La periodista Gail Collins pidió a Hillary Clinton el martes por la noche que imaginara poder escoger una persona del pasado para decirle lo que había sucedido: por primera vez uno de los dos grandes partidos había escogido a una mujer para optar a la Casa Blanca.
Collins imaginaba cómo sería decírselo a Susan B. Anthony en 1872 mientras la esposaban por haber cometido el crimen de votar o cómo sería anunciarlo en la convención por los derechos de las mujeres en Seneca Falls en 1848. Pero Clinton contestó que le gustaría volver al pasado para contárselo a una mujer menos conocida: su madre, Dorothy Rodham, que murió en 2011.
Dorothy nació en Chicago el 4 de junio de 1919, el día que el Congreso aprobó la enmienda a la Constitución para que pudieran votar las mujeres, pero como muchas de su época tuvo una vida difícil de privaciones y sumisión. Sus padres la abandonaron. Con ocho años cruzó el país con una hermana más pequeña para vivir con unos abuelos que las cuidaron poco. Sobrevivió trabajando como niñera y asistenta, sufrió el no haber podido ir a la universidad y se casó con un hombre arisco.
“Ella era mi roca”, dijo Hillary Clinton en Brooklyn al proclamar su victoria en las primarias demócratas. Fue el único momento en el que se le quebró un poco la voz y tuvo que tragar saliva. La candidata hablaba despacio, estaba seria y hacía pausas tranquilas.
Estados Unidos, como España, ha superado siglos de discriminación y las mujeres de 2016 tienen una situación que hubieran envidiado las mujeres de su pasado. La persecución, el analfabetismo o el arrinconamiento social son lacras lejanas para la experiencia de millones. Pero la victoria de Hillary Clinton, probablemente la próxima presidenta del país más rico y poderoso del mundo, es un empujón también para sociedades avanzadas y aparentemente igualitarias donde perviven los restos del machismo histórico.

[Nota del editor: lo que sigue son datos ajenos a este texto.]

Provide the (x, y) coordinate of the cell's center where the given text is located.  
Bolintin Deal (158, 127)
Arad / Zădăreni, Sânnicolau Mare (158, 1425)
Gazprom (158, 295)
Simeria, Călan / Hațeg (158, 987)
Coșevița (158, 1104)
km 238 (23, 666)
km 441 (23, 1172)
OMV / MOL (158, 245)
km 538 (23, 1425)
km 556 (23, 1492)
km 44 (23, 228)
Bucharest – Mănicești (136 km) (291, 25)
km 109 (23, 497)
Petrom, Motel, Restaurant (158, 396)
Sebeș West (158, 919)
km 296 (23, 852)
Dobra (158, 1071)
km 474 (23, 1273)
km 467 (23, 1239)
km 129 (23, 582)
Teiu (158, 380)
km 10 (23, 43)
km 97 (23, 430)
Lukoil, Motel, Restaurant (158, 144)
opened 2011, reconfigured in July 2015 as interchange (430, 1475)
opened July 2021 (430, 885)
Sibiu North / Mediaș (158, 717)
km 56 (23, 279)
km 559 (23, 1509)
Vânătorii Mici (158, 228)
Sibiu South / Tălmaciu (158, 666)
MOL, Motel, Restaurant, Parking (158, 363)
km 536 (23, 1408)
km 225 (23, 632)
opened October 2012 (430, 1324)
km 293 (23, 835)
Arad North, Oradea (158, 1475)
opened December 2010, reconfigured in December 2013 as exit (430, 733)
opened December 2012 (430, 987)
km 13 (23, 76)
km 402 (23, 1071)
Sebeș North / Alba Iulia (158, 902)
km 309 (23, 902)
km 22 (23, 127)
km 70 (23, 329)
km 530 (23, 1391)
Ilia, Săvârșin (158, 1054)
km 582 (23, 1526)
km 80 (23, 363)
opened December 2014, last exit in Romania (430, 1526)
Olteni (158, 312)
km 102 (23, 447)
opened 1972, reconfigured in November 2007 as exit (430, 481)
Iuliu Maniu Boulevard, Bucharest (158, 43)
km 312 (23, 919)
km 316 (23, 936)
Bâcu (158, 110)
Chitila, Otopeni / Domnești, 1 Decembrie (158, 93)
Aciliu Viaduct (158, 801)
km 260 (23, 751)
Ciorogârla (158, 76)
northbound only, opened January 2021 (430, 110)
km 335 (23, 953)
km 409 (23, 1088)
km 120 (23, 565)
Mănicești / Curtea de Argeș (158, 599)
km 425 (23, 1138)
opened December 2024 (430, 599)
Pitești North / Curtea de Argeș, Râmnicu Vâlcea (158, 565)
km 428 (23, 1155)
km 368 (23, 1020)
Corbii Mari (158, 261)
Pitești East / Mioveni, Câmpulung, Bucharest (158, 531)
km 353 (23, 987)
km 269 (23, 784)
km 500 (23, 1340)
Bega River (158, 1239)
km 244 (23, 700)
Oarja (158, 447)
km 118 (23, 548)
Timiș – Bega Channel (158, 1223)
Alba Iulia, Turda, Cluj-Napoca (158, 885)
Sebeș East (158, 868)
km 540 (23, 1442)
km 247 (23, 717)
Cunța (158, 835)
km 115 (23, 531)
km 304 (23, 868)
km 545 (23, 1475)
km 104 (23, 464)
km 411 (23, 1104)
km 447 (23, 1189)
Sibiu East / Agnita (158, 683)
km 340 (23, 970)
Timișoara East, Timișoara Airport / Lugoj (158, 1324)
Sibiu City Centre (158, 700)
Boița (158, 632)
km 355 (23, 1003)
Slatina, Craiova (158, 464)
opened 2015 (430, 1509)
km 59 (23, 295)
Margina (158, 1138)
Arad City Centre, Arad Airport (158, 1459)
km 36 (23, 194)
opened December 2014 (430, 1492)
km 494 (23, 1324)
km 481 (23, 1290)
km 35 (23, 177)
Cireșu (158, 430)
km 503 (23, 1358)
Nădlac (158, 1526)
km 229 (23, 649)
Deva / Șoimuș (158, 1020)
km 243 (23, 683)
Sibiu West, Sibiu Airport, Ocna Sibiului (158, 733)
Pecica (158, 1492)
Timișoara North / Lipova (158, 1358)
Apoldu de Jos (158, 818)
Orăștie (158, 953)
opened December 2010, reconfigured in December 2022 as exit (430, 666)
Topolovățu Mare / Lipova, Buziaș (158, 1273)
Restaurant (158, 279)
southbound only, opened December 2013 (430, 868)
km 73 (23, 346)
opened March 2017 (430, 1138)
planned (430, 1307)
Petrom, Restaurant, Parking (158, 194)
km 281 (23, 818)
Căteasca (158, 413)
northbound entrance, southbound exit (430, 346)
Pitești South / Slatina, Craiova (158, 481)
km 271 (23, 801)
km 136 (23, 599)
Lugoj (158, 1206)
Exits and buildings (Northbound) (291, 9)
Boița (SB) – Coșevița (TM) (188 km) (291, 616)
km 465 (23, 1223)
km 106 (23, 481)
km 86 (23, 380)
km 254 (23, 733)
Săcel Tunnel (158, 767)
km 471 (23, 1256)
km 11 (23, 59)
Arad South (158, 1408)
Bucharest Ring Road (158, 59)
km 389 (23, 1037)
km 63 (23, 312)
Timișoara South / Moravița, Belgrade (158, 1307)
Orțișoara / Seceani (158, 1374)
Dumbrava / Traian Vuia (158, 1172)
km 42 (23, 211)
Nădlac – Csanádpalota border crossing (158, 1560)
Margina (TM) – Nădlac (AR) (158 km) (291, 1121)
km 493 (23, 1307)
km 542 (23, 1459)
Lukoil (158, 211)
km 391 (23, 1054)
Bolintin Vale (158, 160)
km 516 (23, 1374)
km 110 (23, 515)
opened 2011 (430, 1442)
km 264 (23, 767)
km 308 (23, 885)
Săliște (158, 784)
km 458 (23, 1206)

En febrero me sorprendió cuando varios seguidores de Bernie Sanders, incluido un joven universitario, me dijeron en Iowa que Estados Unidos no estaba preparado para una presidenta. Hace unas semanas, un seguidor español de Trump me soltó en Madrid lo inquietante que le parecía que Alemania y Estados Unidos fueran a tener a dos mujeres a la cabeza.
Especialmente en un país con una cultura tan machista como España la victoria de Hillary Clinton es un alivio. Para las mujeres que siguen cobrando menos por hacer el mismo trabajo, para aquéllas a las que les cuesta hacerse escuchar en las reuniones de hombres, para las que sufren a diario la condescendencia de cualquier señor por la calle. Para las que se asombran de cómo muchos colegas ni parpadean ante el machismo en la prensa y la política, para las que luchan para que se las juzgue más por lo que tienen que decir que por su aspecto. Para las que están cansadas de escuchar lecciones sobre qué tienen que hacer, para las que están hartas de ser un nicho en los debates de televisión o en las páginas de una revista. Para las que han asumido toda la responsabilidad familiar a cambio de nada. Para las Dorothys del presente y del pasado.
Hillary Clinton no es una política “natural”, como ella misma ha reconocido. No tiene el magnetismo de Obama o la capacidad de contar historias de su marido. Es un caso de cómo mucha experiencia se puede convertir en demasiada. Lleva tantos años en la élite política que es difícil verla como una inspiración. Pero es emocionante imaginarla contándole a su madre que lo ha conseguido, que ha llegado a su meta después de ocho años o toda una vida. Es emocionante imaginar a Dorothy aconsejando a Hillary lo que le decía cuando era niña: “Demuéstrales que no tienes miedo”.